* _MATERIAL FOR THE TASK_:
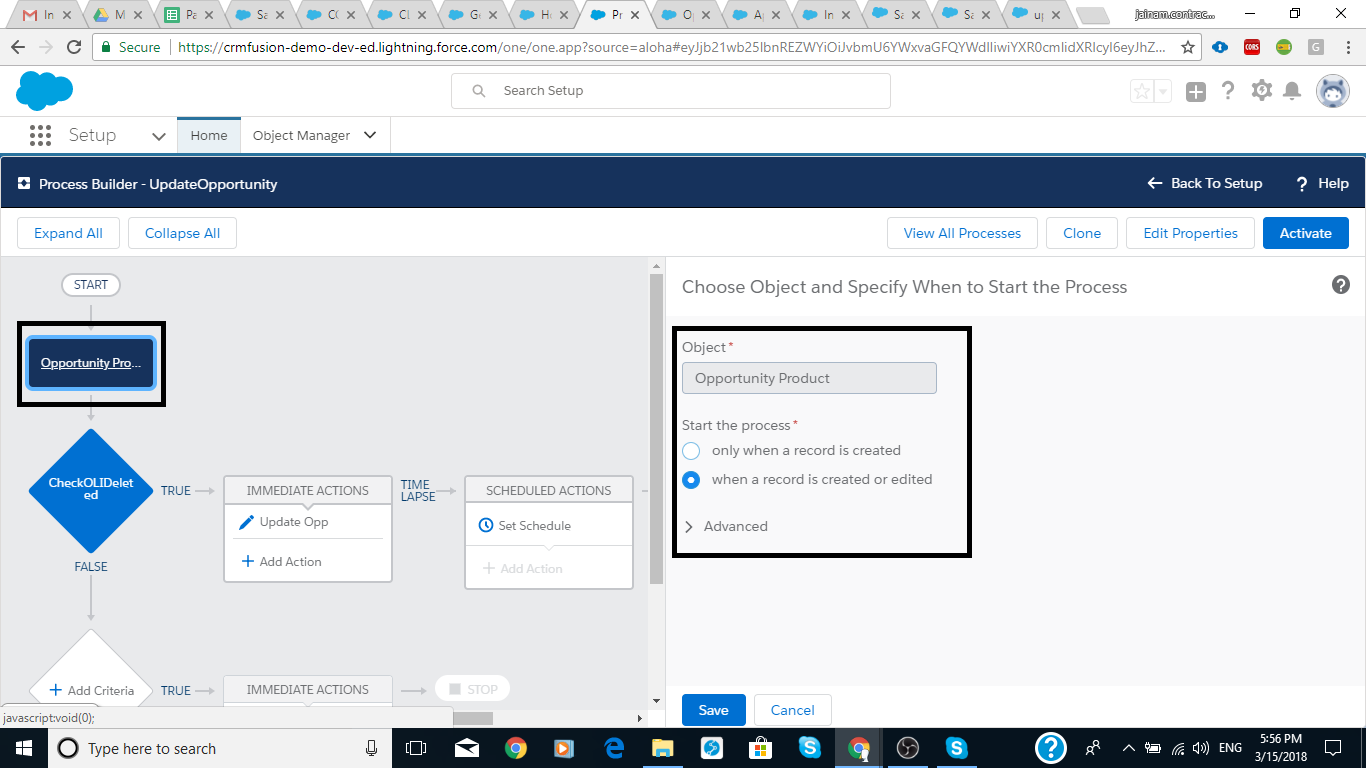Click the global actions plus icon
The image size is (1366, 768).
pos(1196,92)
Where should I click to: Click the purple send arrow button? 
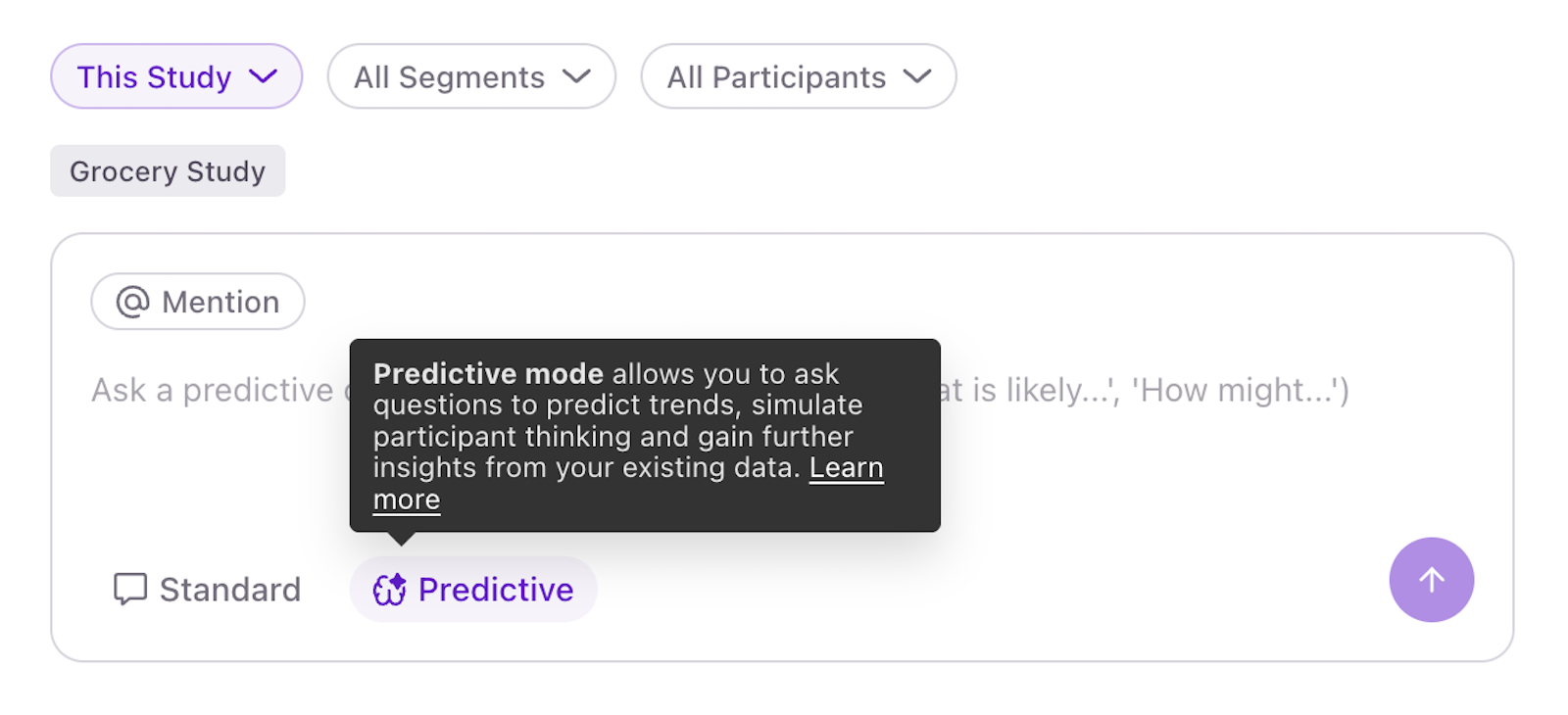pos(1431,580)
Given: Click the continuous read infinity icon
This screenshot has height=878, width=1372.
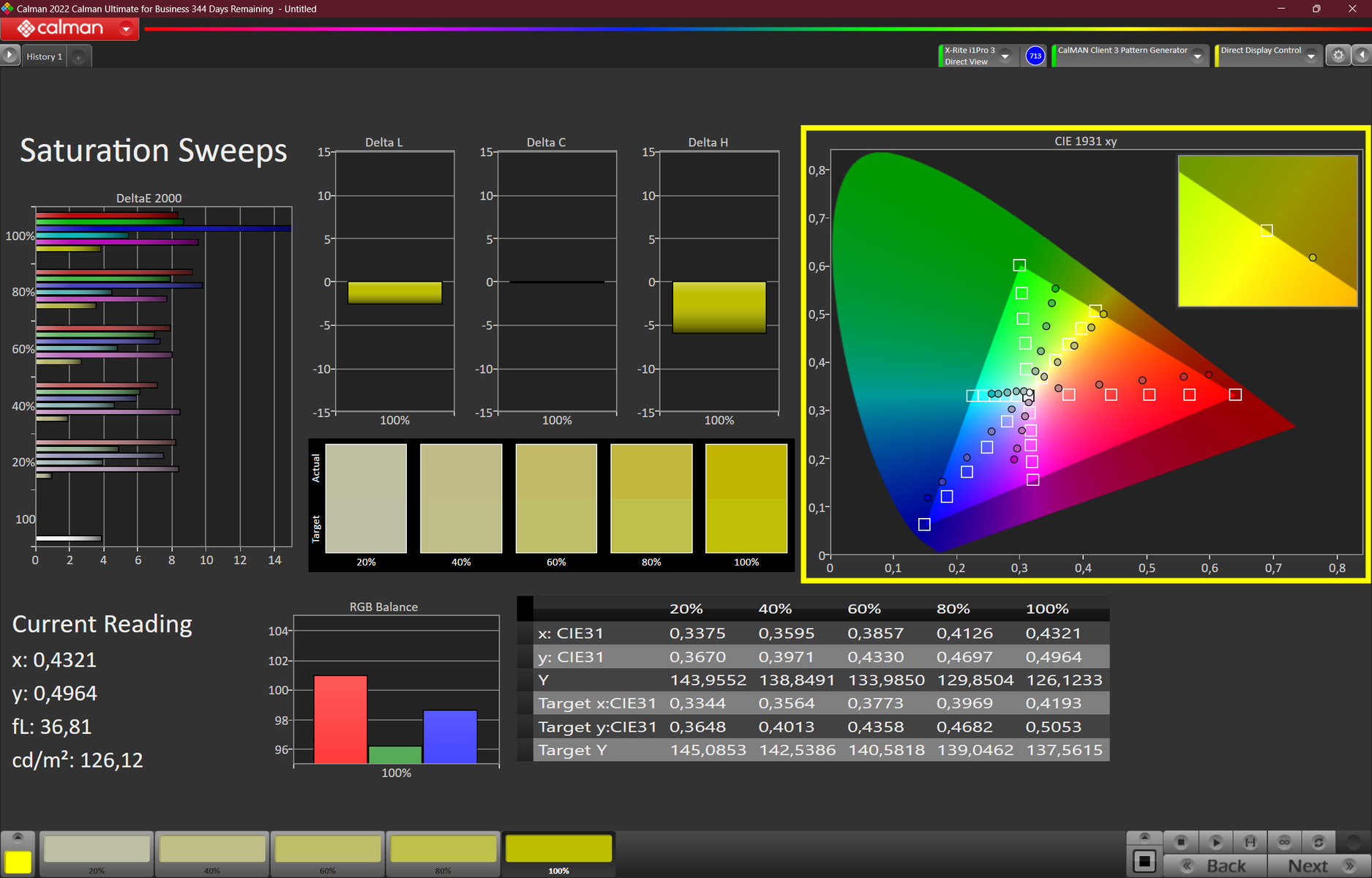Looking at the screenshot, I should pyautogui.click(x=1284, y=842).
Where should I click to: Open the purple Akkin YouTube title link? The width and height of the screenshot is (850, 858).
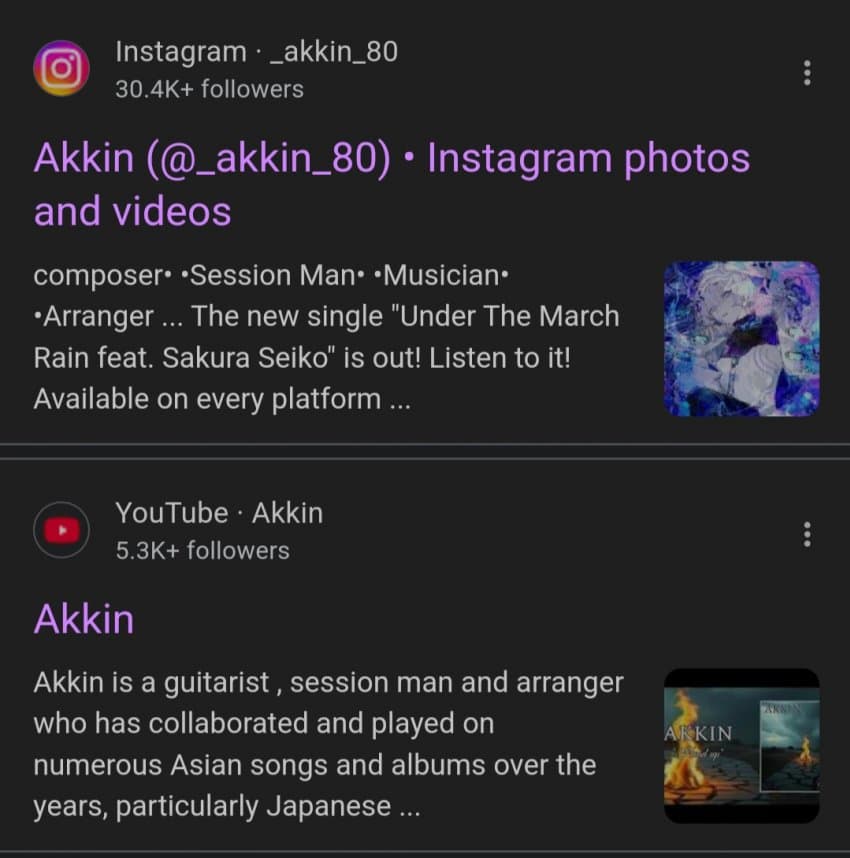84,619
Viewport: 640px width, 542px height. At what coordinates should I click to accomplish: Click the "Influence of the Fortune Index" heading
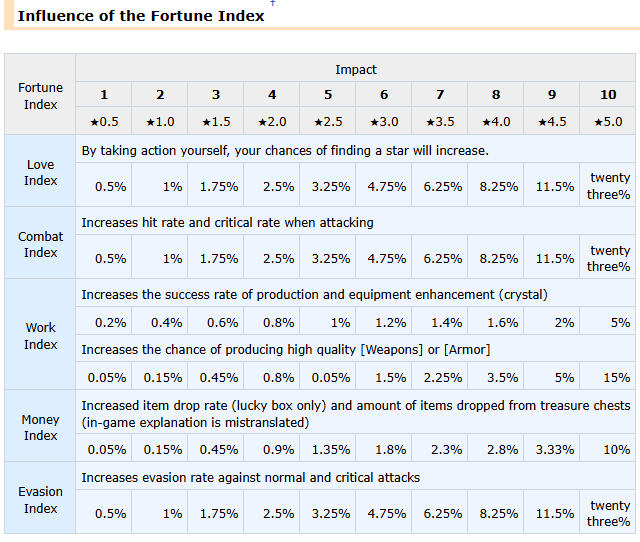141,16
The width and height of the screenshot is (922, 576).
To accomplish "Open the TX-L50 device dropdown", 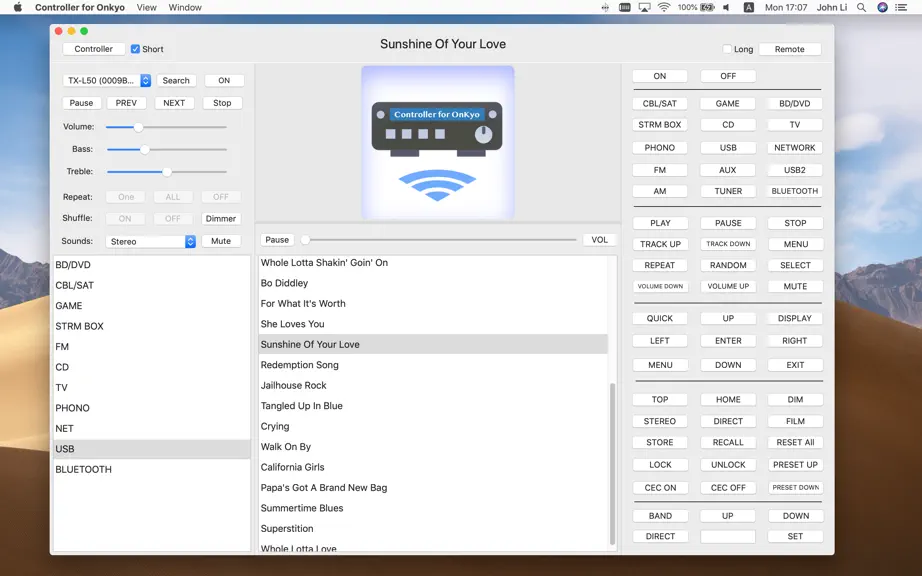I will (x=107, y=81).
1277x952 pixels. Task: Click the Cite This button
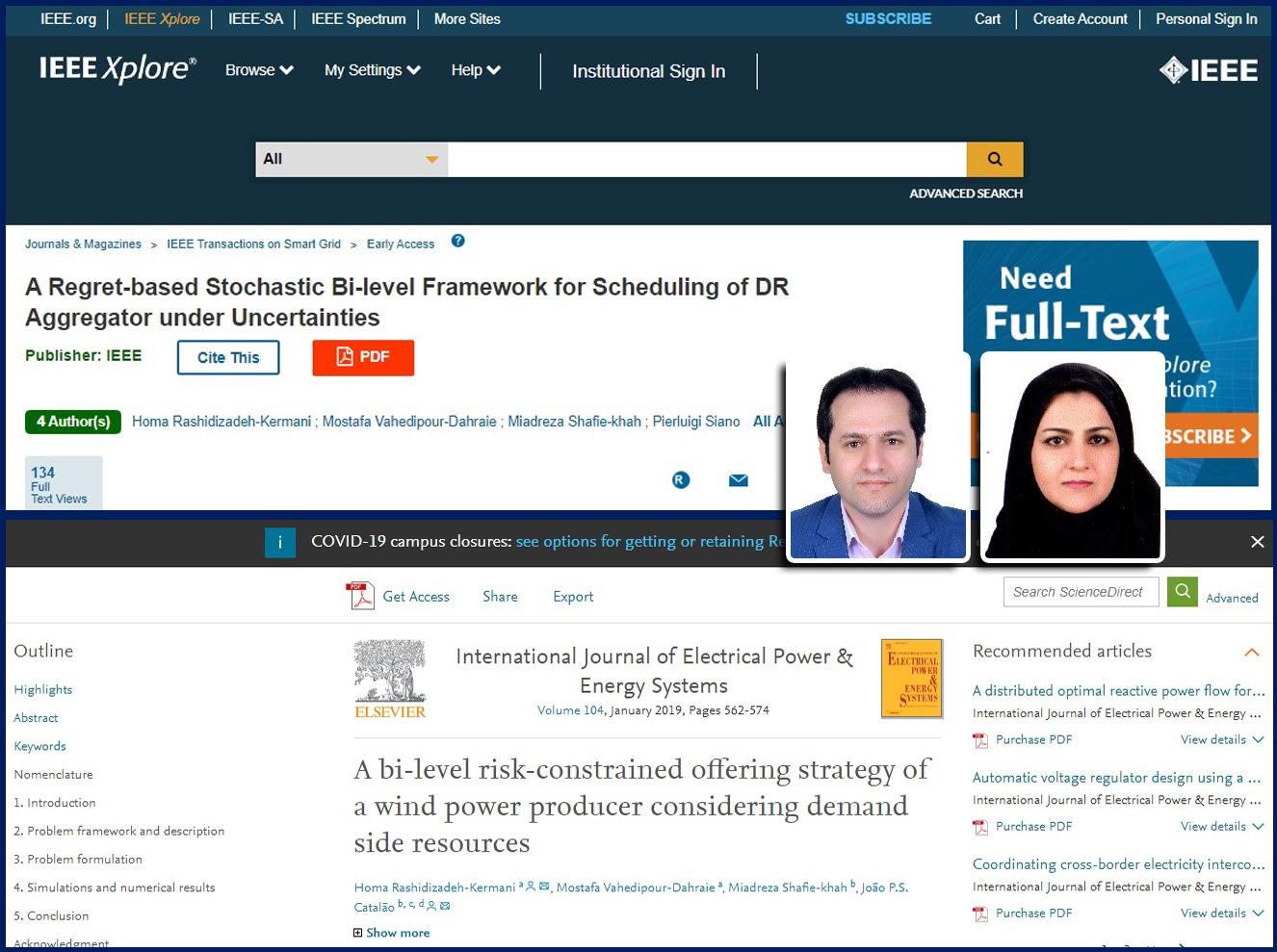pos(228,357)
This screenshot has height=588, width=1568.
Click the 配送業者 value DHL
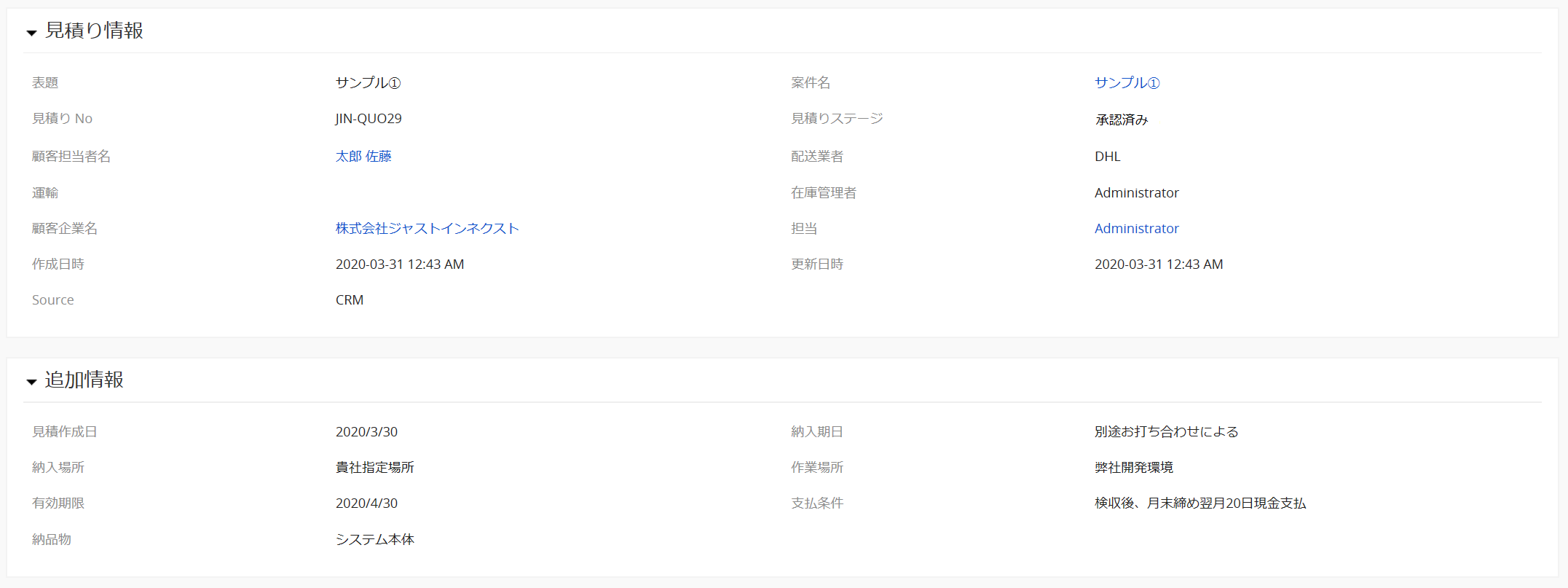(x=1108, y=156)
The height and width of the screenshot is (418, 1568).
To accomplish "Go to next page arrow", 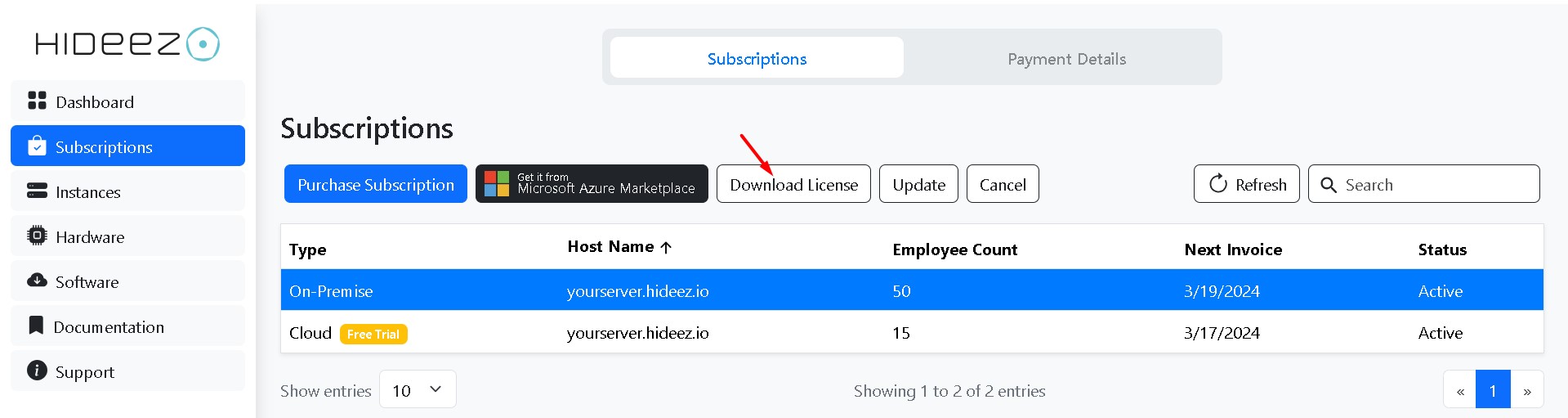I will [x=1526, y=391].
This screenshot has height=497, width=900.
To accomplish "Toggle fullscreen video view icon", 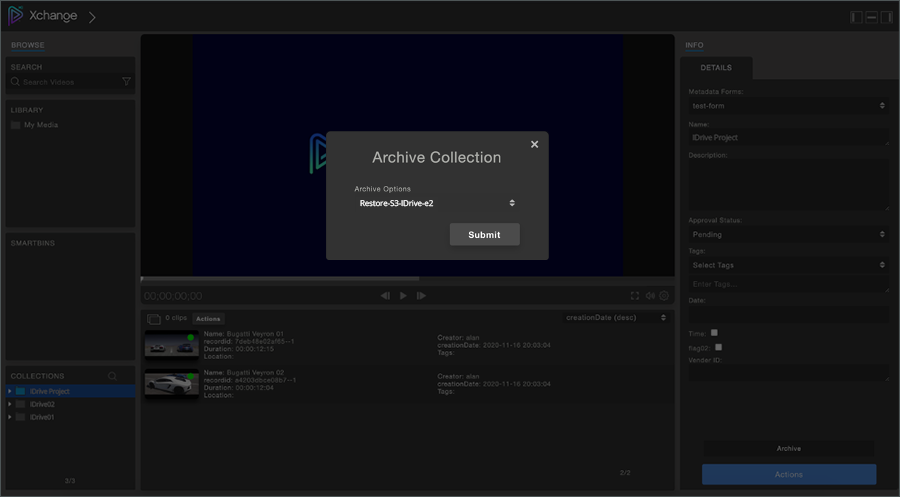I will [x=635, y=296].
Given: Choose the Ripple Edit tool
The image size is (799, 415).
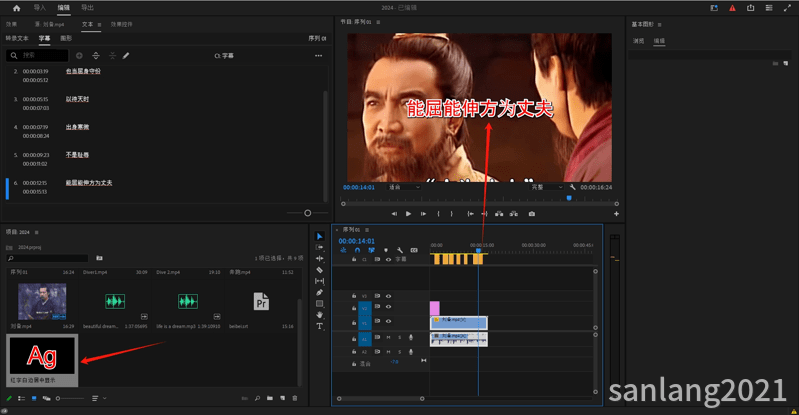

* _PROBLEM DETAILS_: The task calls for every line of the material that contains the string "Given".

* _SOLUTION TO THE PROBLEM_:
Given: Click the continuous read infinity icon
Given: Choose the Ripple Edit tool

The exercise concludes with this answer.